Wednesday, 28 October 2009

CITIZENS Lay the Ground to Save Sanctuary in Northern Ireland

Today a team of leaders from local faith, refugee and citizen organisations travelled to Stormont to present a number of recommendations for restoring public support for sanctuary to senior civil servants at the Northern Ireland Assembly. The meeting paves the way for a future negotiation with Junior Ministers at the Assembly to discuss implementation of the Independent Asylum Commission’s recommendations.

The team consisted of representatives of the Law Centre (Northern Ireland), Refugee Action Group, Embrace (an interchurch initiative to support migrant communities), staff from CITIZENS for Sanctuary and two people who have first-hand experience of the asylum system in Northern Ireland. They were received at Stormont, the historic home of the devolved Northern Ireland Assembly, by officials who advise the Ministers with responsibility for community cohesion.

The team had a clear agenda – to raise a series of recommendations from the Independent Asylum Commission that could be discussed at a meeting with Ministers expected in the New Year.
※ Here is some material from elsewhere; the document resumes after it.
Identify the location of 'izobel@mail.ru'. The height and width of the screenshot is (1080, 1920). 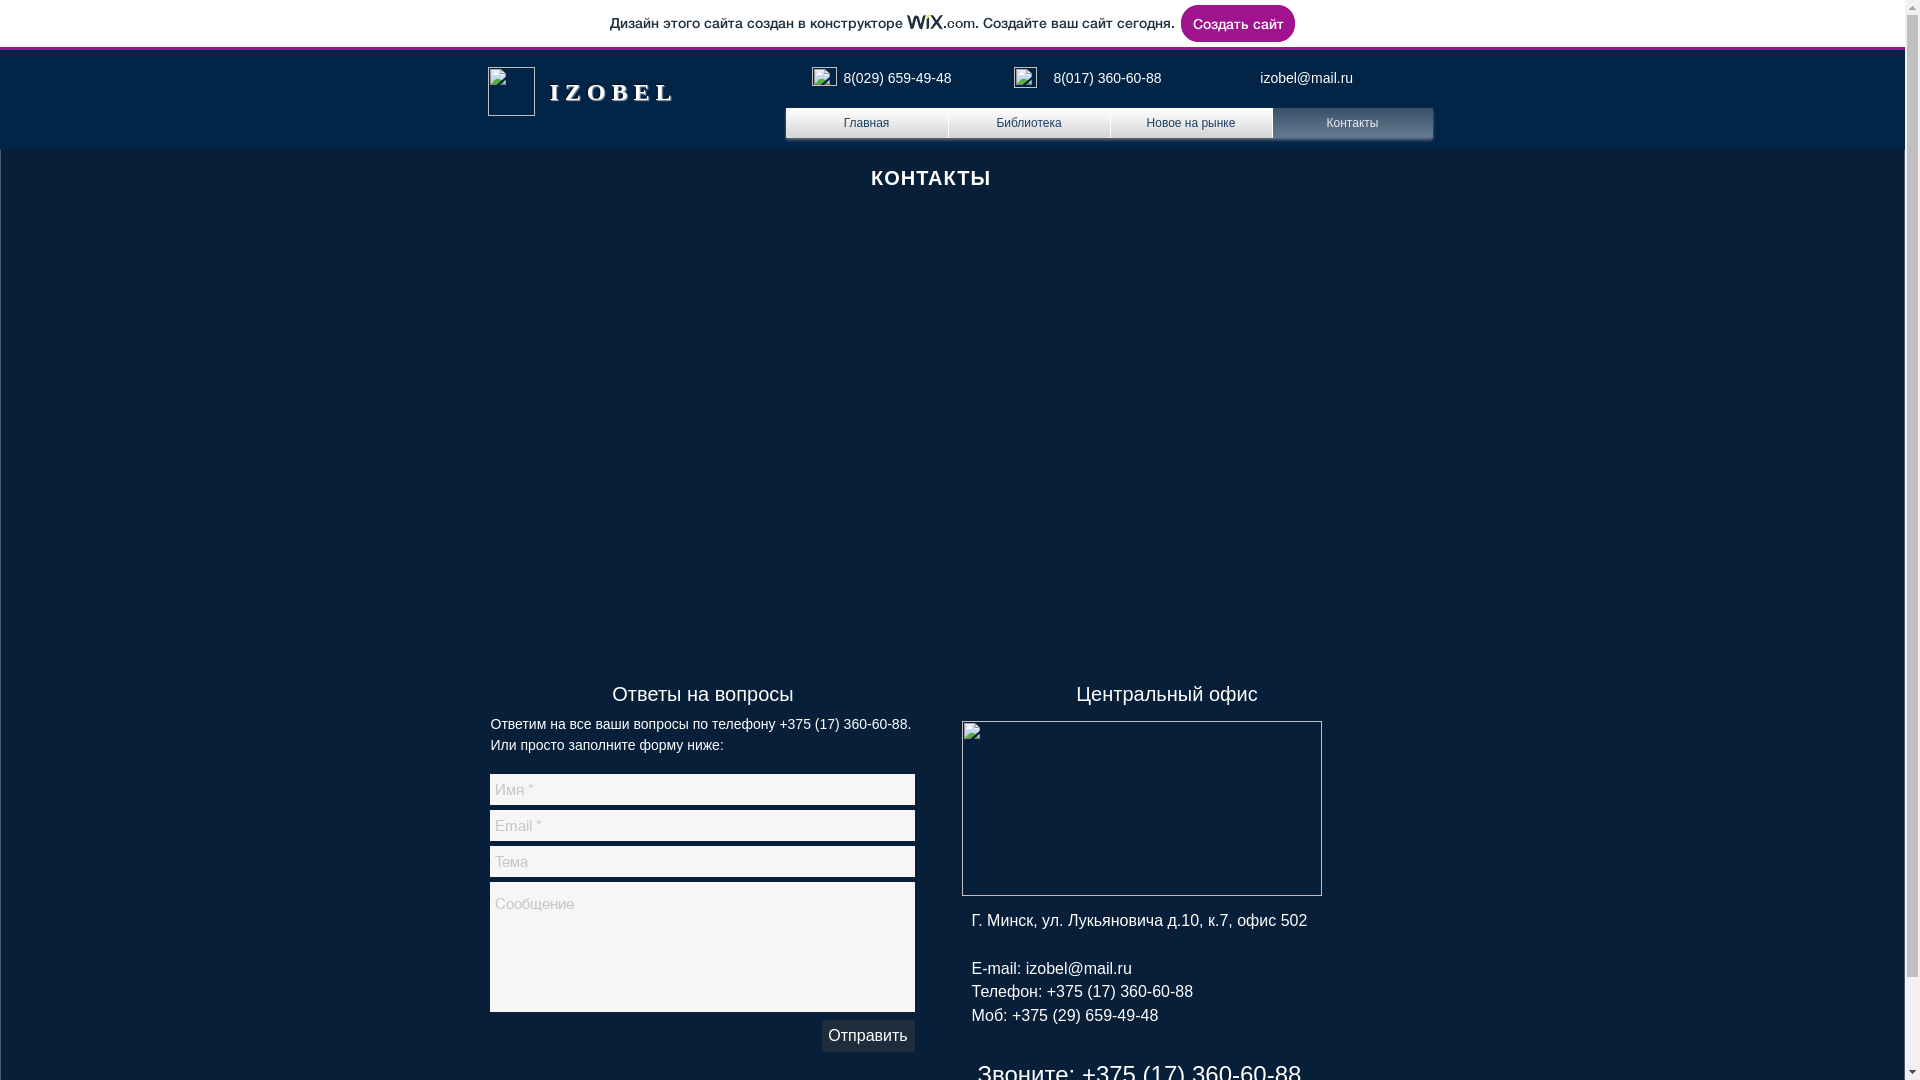
(1306, 76).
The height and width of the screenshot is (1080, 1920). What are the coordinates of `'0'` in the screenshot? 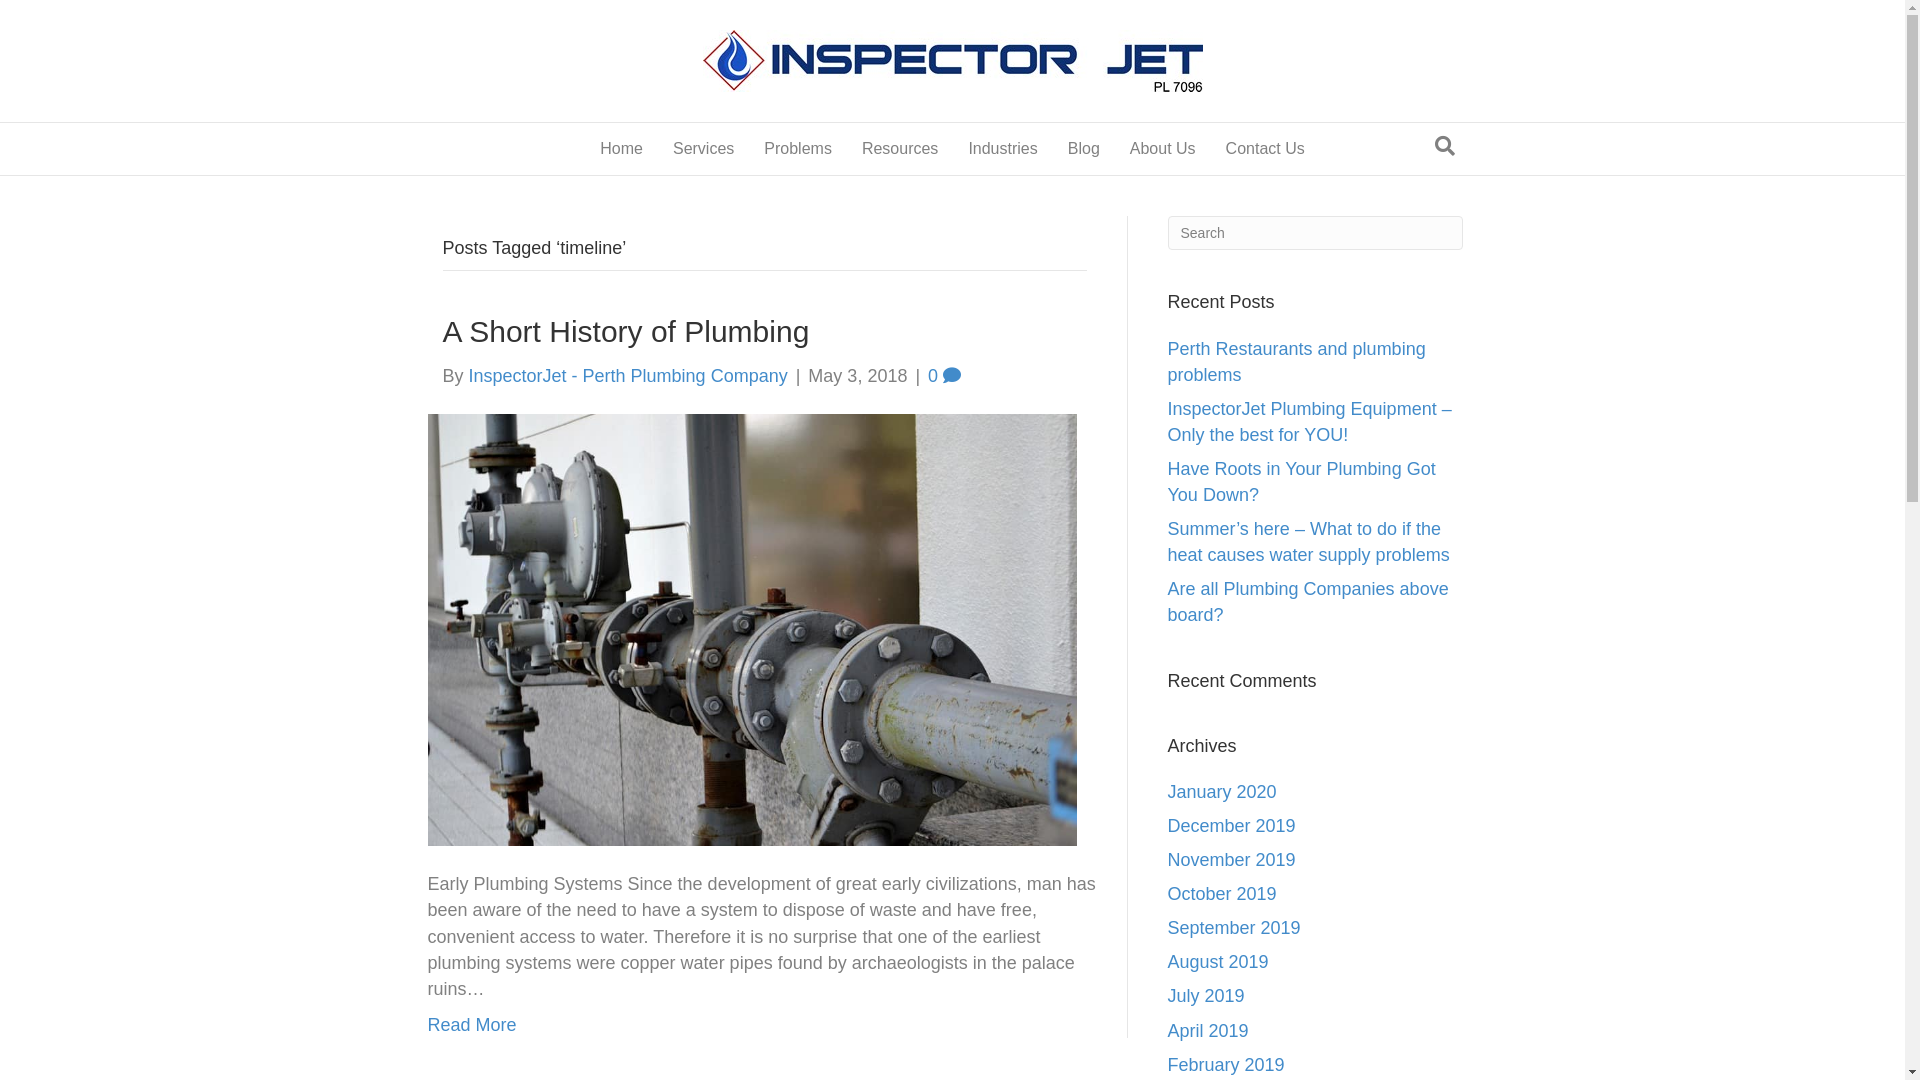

Justin, who fled persecution in Ivory Coast, shared his testimony about his experience of living in Belfast and the isolation he has felt in a city with few minority ethnic communities and the highest levels of hate crime in the UK. This was followed by a presentation on the Independent Asylum Commission’s Public Attitudes Research Project, before Boobakar, who escaped to Belfast from Guinea Conakry, explained to the spellbound civil servants about how his experiences in the past year had made him feel unwelcome.

Margaret McNulty, Information Officer at Embrace, then offered her perspective as a local resident and churchgoer who had spent many years working with migrant communities in Northern Ireland. Liz Griffith of the Law Centre (Northern Ireland) then pointed out the importance of access to ESOL classes and higher education for people seeking sanctuary.

The team’s presentation ended with a series of eight proposed recommendations to set before the Minister, ranging from using the language of ‘sanctuary’ rather than ‘asylum’ when communicating with the public, to setting up Sanctuary Welcome Teams to ensure that people like Justin and Boobakar are welcomed into the community.

The meeting ended with a commitment from the civil servants to prepare for a meeting with Junior Minister Gerry Kelly scheduled for the New Year and to explore each of the recommendations in advance of that meeting.

After the meeting Justin said:
“I was happy that I had the opportunity to tell my story and negotiate directly with important people today. It was the first time I had been to Stormont and the first time I had met with people who have the power to change how people seeking sanctuary are treated in Northern Ireland.”

Margaret McNulty said:
“I felt that the meeting today could not have gone better – but the challenge is that we need to convince the Ministers as well as the civil servants.”

Carina Crawford-Rolt, Projects Organiser with CITIZENS for Sanctuary, said:
“This was the first action for our team in Northern Ireland – and the power of our leaders’ testimonies really got a reaction from the civil servants! We are looking forward to our negotiation with the Minister – and I am excited because this could bring about real change.”